A Platonising bishop held that the surname Rabelais, by mystical Hebrew etymology, truly means ‘Prince of Mockers’. In 1818 Hazlitt ended his introductory lecture ‘On the English Comic Writers’ not with Shakespeare, Ben Jonson, Congreve, Sterne or Garrick but with Rabelais. He was defending the French from one of our bouts of Gallophobia. ‘Even to those who have never read his book,’ he wrote, ‘the name of Rabelais is a cordial to the spirits, and to mention it cannot consist with gravity or spleen.’ Odium criticum can make the last phrase untrue; there are, as always, rival schools of criticism – and some schools place critic above author. But most unite in finding Rabelais a source of joy. Whoever writes or talks about Rabelais soon discovers that joy for Rabelais, like truth for Esdras, is great and shall prevail. Hazlitt knew his Rabelais well – in uncritical editions. He would not have been satisfied with the Oxford English Dictionary’s definition of ‘Rabelaisian’: ‘Pertaining to, characteristic of, or resembling Rabelais or his writings, which are distinguished by exuberance of imagination and language, combined with extravagance and coarseness of humour and satire.’ Neither this definition nor the examples mention wisdom or laughter. Hazlitt did. He quietly provoked the Gallophobes: ‘The wise sayings and heroic deeds of Gargantua and Pantagruel ought not to be set down as nothing.’ Rabelais loved his glass of piot – there is little reason for believing that the draughts of wine are always allegories of higher things – but when Hazlitt conjured up a picture of Rabelais set among his wine-flagons he also thought of him ‘with his books of law, of school divinity and physic before him, which were his jest books’. And so they were.

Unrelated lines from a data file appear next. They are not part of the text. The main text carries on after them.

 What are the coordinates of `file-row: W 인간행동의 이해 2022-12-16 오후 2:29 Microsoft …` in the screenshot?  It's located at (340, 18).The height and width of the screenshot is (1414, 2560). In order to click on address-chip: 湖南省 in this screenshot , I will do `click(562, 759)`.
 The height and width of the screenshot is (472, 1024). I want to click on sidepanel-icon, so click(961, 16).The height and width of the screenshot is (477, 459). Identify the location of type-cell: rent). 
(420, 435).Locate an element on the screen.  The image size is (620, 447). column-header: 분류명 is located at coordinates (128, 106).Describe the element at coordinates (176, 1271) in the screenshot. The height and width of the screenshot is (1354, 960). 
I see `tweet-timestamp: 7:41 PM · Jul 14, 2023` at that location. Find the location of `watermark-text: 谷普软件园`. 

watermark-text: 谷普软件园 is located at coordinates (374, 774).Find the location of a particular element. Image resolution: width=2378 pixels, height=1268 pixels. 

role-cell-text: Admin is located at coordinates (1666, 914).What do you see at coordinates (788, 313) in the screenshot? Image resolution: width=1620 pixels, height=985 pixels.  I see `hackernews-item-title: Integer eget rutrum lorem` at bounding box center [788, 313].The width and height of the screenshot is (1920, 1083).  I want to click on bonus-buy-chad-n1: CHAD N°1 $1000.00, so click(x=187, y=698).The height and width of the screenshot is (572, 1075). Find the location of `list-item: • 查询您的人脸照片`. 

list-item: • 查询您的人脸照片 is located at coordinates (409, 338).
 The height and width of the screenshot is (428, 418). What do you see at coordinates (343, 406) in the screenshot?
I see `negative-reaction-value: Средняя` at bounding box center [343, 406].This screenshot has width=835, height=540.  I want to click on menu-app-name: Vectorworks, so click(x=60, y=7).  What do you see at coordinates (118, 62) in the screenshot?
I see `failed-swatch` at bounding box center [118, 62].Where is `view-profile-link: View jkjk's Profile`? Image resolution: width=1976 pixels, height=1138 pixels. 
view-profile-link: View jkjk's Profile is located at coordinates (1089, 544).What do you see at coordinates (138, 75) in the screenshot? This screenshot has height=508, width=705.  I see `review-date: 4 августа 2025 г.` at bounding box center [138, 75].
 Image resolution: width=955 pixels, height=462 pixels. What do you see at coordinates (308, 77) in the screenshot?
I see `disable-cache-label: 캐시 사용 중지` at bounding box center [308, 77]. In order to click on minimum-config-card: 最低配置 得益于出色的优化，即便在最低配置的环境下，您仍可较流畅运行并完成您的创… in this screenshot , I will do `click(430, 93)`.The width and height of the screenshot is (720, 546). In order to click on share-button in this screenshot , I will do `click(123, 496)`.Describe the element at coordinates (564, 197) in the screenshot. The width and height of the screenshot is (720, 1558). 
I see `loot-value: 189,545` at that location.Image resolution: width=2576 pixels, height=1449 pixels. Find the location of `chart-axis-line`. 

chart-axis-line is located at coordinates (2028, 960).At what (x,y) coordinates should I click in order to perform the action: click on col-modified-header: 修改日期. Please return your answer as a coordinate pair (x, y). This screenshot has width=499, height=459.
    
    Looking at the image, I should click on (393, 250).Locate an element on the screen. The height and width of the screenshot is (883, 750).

From them ‘he drew endless stores of absurdity; laughing at the world and enjoying it by turns, and making the world laugh with him again, for the last three hundred years, at his teeming wit and his prolific follies.’ A fine tribute with which to end an introduction to the English comic writers.

But not everybody likes Rabelais. Young Calvin did. The later Calvin did not. Nor did the Council of Trent – where the French were a tiny minority. Rabelais’s Christian comedy was too much for Pius IV. His Index Tridentinus (1564) casts Rabelais among the ‘forbidden authors of the first class’. He was ranked with Luther and Calvin. (Erasmus was in a different category.) Later he was joined by Montaigne, Pascal, Balzac and others, until the silly enterprise was laughed out of existence. To read, without prior permission, a ‘first-class’ author entailed excommunication. Or so they said. But French Catholics never stopped reading Rabelais. Only Protestants or Anglicans could print him openly. Protestants dropped his attacks on Calvin or turned them into anti-monastic gibes, so managing to divert Rabelais’s Gallican via media into channels pleasing to the Eglise Réformée. Rabelais the Gallican Anti-Papalist has often been taken over this way, but he would not have lasted a year in Calvin’s Geneva – or in Mao’s China, for that matter.

Rabelais was, for generations, read only in distorting editions which generated jokes of their own. All his Greek was turned into gibberish; careless arrangement of material by printers led Sterne to believe that Rabelais was sporting typographically with his reader by displacing a poem or by leaving blanks – hence the blanked-out chapter in Tristram Shandy. These editions – sometimes printed clandestinely in France – kept Rabelais alive but helped to create a ‘Rabelais legend’ which had nothing to do with the works he wrote. Montaigne enjoyed Rabelais, finding him at least ‘simplement plaisant’ (‘straightforwardly delightful’). Molière assumed that his audience enjoyed him too. And they did. For many Frenchmen Rabelais embodies that Gaulois humour which they love to see as a permanent element in the national character.